### [Text segment]
Why does it seem like The European Union seems to be doing all it can to stifle technology at the moment? First they went after Google and brought in the farcical ‘right to be forgotten.’ They issued a record $1.1 billion fine against US chip maker Intel for anti-competitive practices. Now the EU is going after huge chip maker Qualcomm in an antitrust investigation.
In fact the complaint about the anti-competitive nature of Qualcomm is four years old, made by British cell phone chipmaker Icera back in 2010. Icera is now a subsidiary of Nvidia, but wasn’t at the time as incorrectly reported by some outlets. Nvidia didn’t acquire Icera until 2011 in a deal worth US $367 million in cash.
Although not a household name, Icera is a direct competitor to Qualcomm producing model chipsets for a range of mobile devices. Icera is also a larger manufacturing partner for network branded USB mobile internet dongles. Icera also hold a number of patents relating to Adaptive Wireless chips.

### [Work to do]
• A. Name every company mentioned in the article about the EU's Qualcomm investigation.
• B. Write out everything in the article about the EU's Qualcomm investigation from "In fact the" down to "million in cash.".
The records after this point come from a separate source.

(Stored data entries)
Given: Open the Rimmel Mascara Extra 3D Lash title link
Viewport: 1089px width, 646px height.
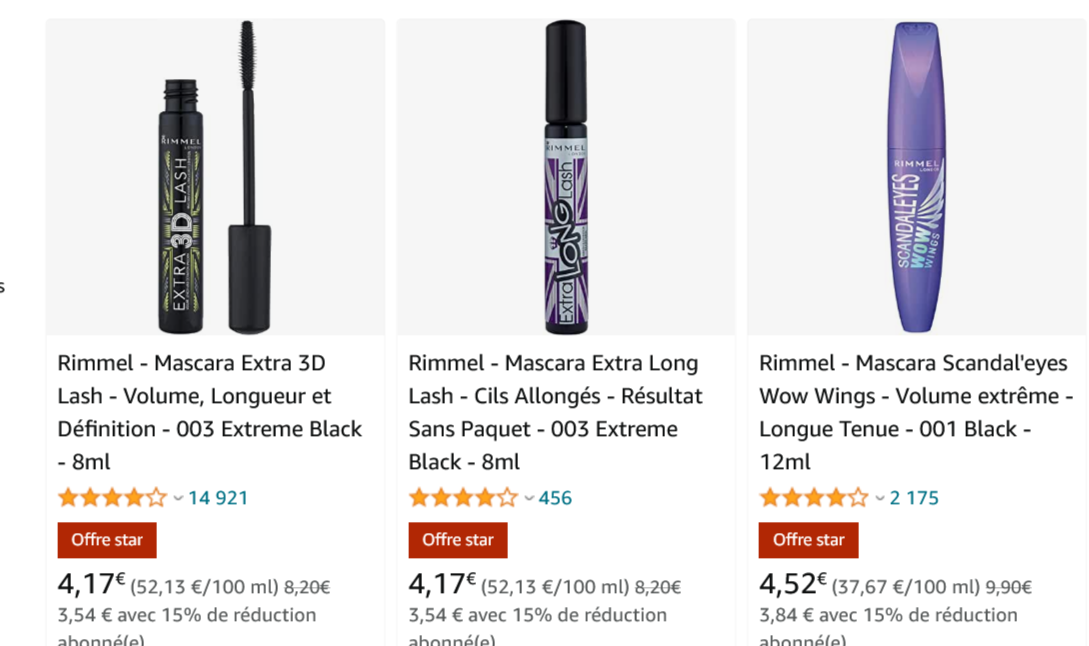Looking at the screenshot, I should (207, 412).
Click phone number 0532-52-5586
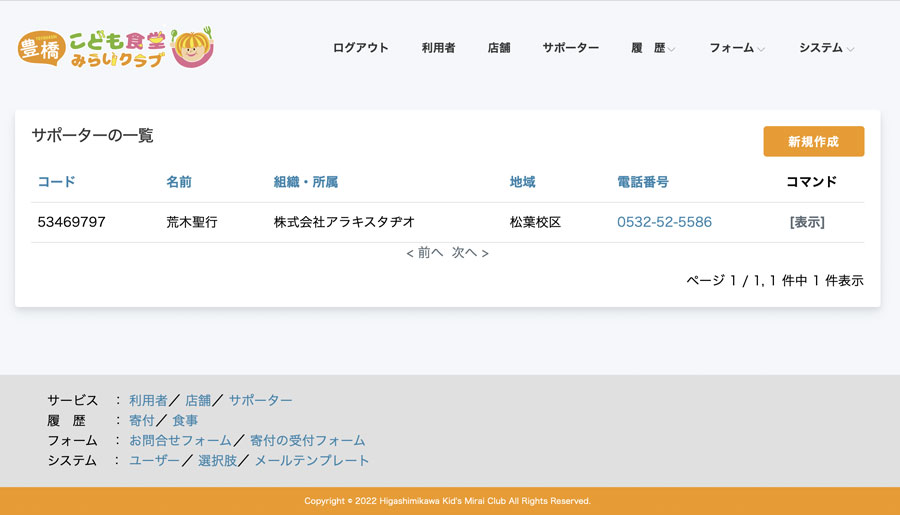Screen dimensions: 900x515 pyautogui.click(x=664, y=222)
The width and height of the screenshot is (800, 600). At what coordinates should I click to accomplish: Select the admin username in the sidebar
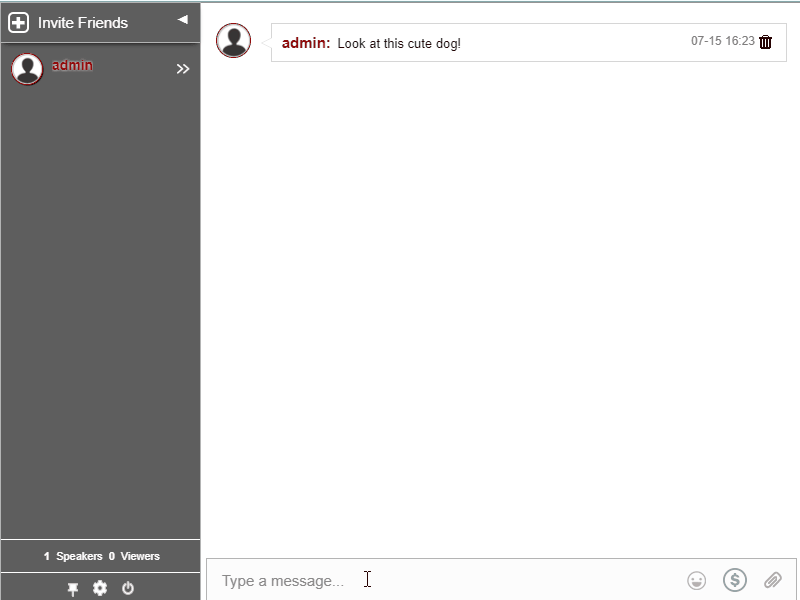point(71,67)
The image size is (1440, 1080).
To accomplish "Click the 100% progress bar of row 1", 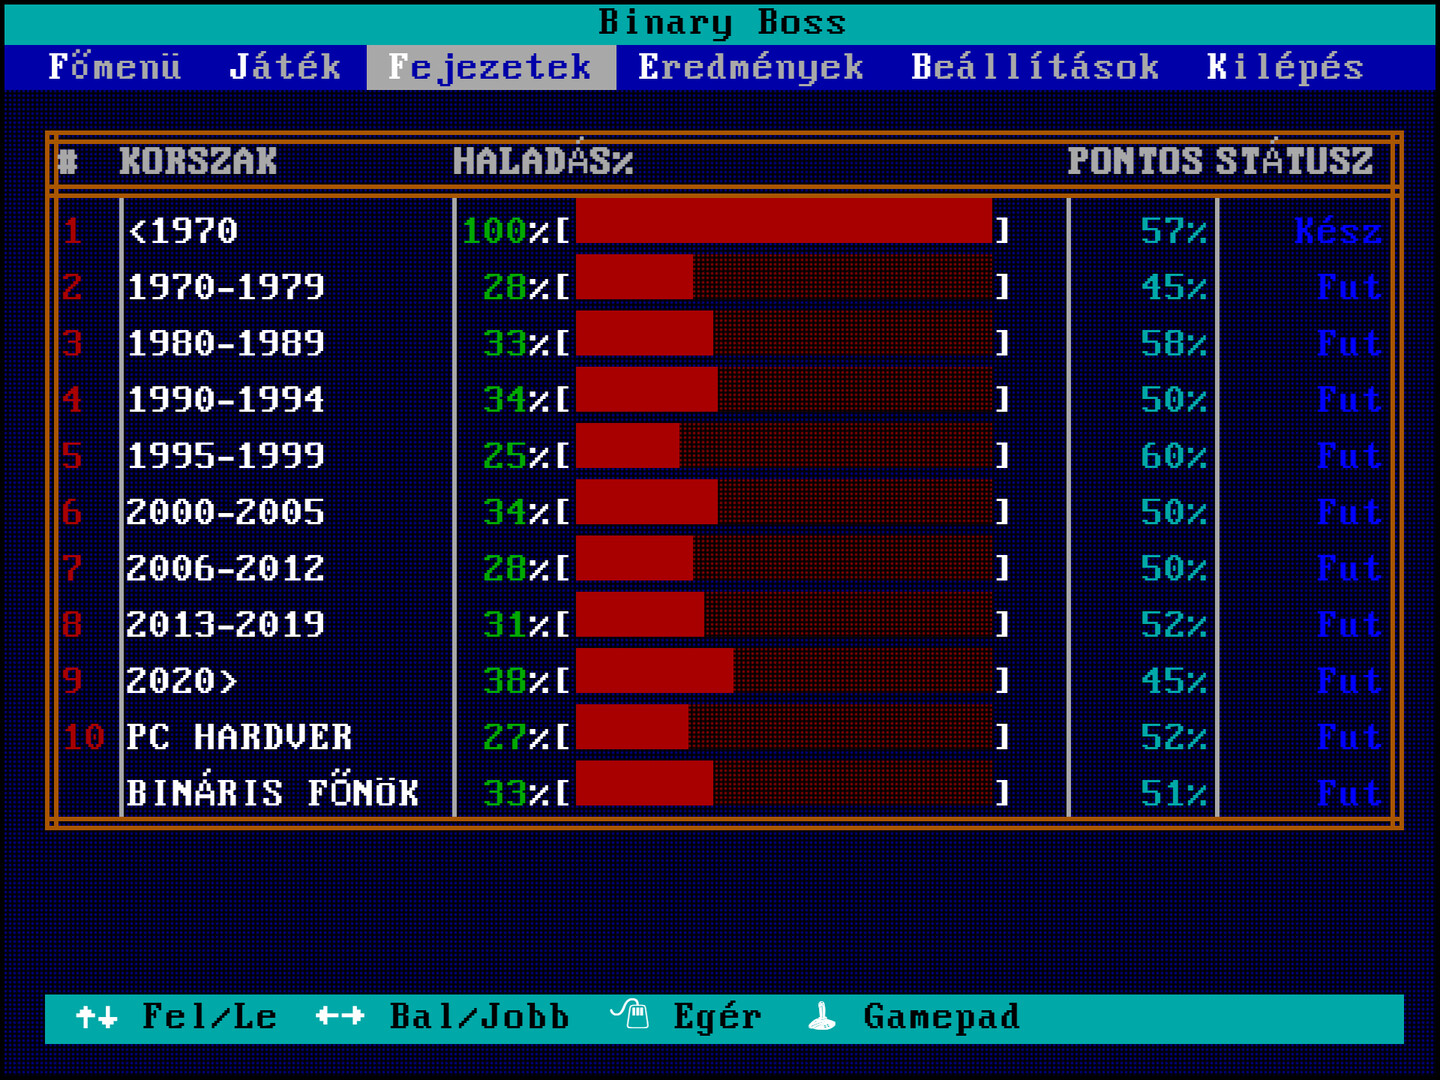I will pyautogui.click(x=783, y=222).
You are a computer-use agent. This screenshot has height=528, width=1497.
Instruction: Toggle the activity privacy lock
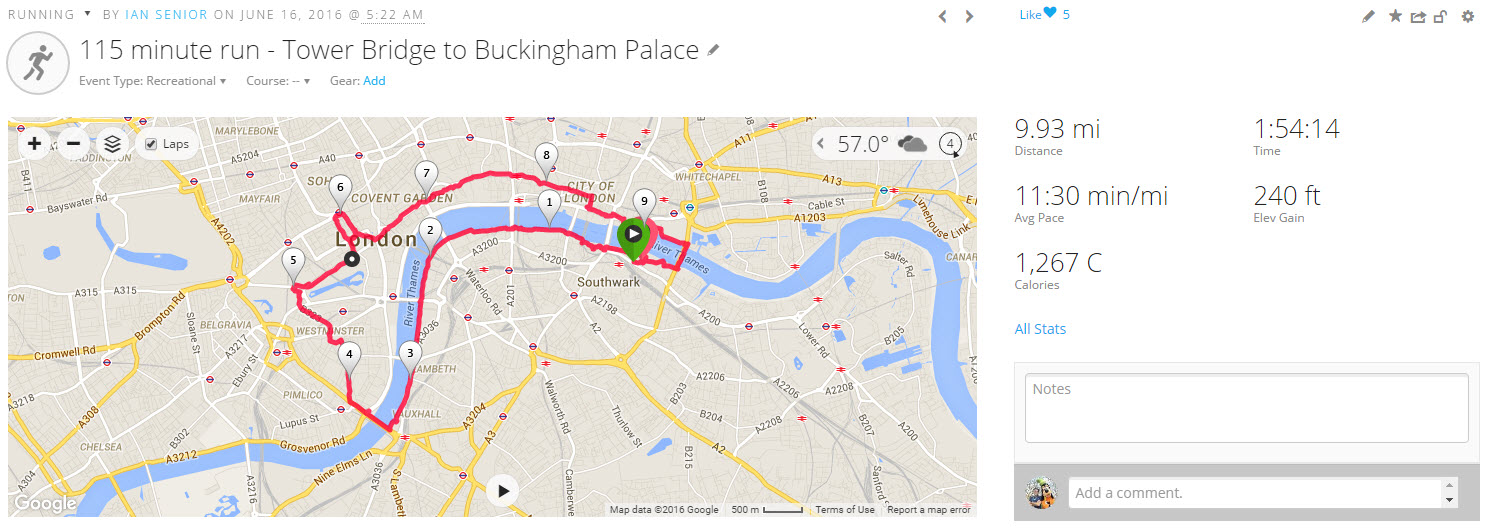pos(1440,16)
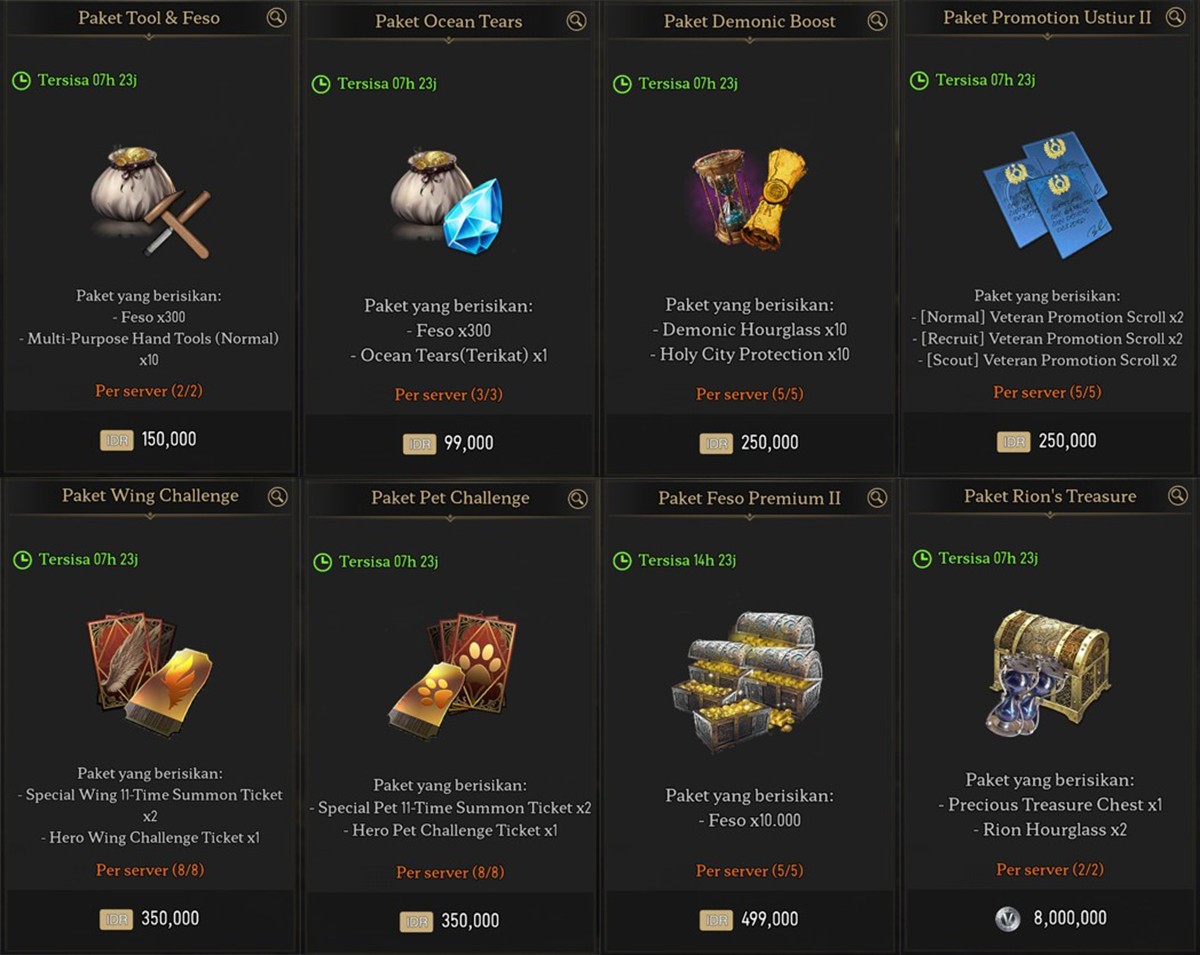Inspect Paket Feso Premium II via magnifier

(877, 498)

### [Solutions by task]
• A. Google, Intel, Qualcomm, Icera, Nvidia

• B.
In fact the complaint about the anti-competitive nature of Qualcomm is four years old, made by British cell phone chipmaker Icera back in 2010. Icera is now a subsidiary of Nvidia, but wasn’t at the time as incorrectly reported by some outlets. Nvidia didn’t acquire Icera until 2011 in a deal worth US $367 million in cash.